Hailed by both performance artist Marina Abramovic and New York Times art critic Roberta Smith as a genius, Sulkowicz proved ambivalent about her art world success. In 2017, she did a performance piece as a therapist at the fake Healing Touch Integral Wellness Center in Philadelphia. Bustle magazine praised her new work for resisting Trump.10 But then, two years later, in 2019, she was featured in the Cut hanging around alt-light, men’s rights types who were once her biggest haters online. Sulkowicz claimed that she had become open to their point of view. She also claimed to be tired of contemporary art and said that she was quitting being an artist.11 In the meantime, her alleged attacker, Paul Nungesser, and Columbia University settled out of court a lawsuit in which Nungesser successfully sued the university for gender discrimination based on Title IX. For liberals, sexual violence on campus is of critical importance because (1) universities are sites of class reproduction, and all intersubjective encounters in such places must be rationalized, and (2) the PMC elite loves to play the virtuous hero in clear-cut moral dramas where economic exploitation is not an issue. Laura Kipnis should not have been surprised by the fact that a segment of PMC young people no longer sees sex as an activity where pleasure and agency are critical. For Emma Sulkowicz, everything that happens to her can be instrumentalized and turned into fodder for publicity and prosecution.

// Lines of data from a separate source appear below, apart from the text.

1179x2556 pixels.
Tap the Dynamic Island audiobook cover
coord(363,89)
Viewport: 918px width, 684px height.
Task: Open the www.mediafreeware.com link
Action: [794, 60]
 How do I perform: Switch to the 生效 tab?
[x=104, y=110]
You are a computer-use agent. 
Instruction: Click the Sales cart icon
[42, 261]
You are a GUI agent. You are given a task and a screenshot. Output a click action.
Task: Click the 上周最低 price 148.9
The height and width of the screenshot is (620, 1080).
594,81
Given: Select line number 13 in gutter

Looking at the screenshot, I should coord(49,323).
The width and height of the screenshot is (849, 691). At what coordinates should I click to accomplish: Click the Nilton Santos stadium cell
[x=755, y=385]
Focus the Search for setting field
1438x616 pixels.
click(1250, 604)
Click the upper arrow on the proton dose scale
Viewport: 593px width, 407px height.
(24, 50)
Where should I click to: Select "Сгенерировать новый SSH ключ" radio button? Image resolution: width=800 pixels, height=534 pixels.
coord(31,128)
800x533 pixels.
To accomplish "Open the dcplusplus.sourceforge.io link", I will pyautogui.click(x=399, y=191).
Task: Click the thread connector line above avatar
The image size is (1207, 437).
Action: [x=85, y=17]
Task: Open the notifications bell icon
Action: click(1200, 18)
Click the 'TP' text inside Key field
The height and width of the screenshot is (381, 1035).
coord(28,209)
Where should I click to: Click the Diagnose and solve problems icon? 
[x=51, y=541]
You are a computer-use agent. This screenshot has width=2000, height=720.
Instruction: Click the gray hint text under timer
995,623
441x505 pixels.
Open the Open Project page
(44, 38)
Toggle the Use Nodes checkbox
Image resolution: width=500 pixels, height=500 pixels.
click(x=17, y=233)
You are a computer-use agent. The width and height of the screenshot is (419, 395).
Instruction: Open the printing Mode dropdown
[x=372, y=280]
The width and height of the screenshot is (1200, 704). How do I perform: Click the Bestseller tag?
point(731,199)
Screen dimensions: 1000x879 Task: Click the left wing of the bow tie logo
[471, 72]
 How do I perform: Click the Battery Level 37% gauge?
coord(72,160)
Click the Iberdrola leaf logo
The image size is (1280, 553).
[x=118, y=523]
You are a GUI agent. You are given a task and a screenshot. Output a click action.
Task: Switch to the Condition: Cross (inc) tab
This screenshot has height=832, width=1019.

The lack of boundaries between the personal and the political is the poisoned fruit of contemporary neoliberalism’s metabolization of the historical counterculture.
If the case of Harvey Weinstein lies outside of the purview of my critique of sex panics, it is because Jodi Kantor and Megan Twohey focused on workplace sexual assault, corroborated by countless victims and employees of the former movie mogul.12 It would be wonderful if we could extend the investigative attention and care paid to Harvey Weinstein’s victims to other workers who have been exploited and abused in far less glamorous workplaces. In Kantor and Twohey’s reporting, Weinstein’s victims were terrified of him because of the power he wielded over their careers and professional prospects. It is clear that sexual coercion and economic insecurity work together to create conditions for abuse. There is no sexual freedom or pleasure without freedom from the terrifying economic fear for simple survival to which so many of us are reduced. Weinstein’s Sadean treatment of women would not have been possible without the professional and economic power that he wielded over an entire industry. Kipnis, like Sade, believes in a world of sexual adventure without economic coercion—that world is certainly desirable but not realizable under the current conditions wrought by capitalism and its narrowing spaces of authentic intersubjective experience.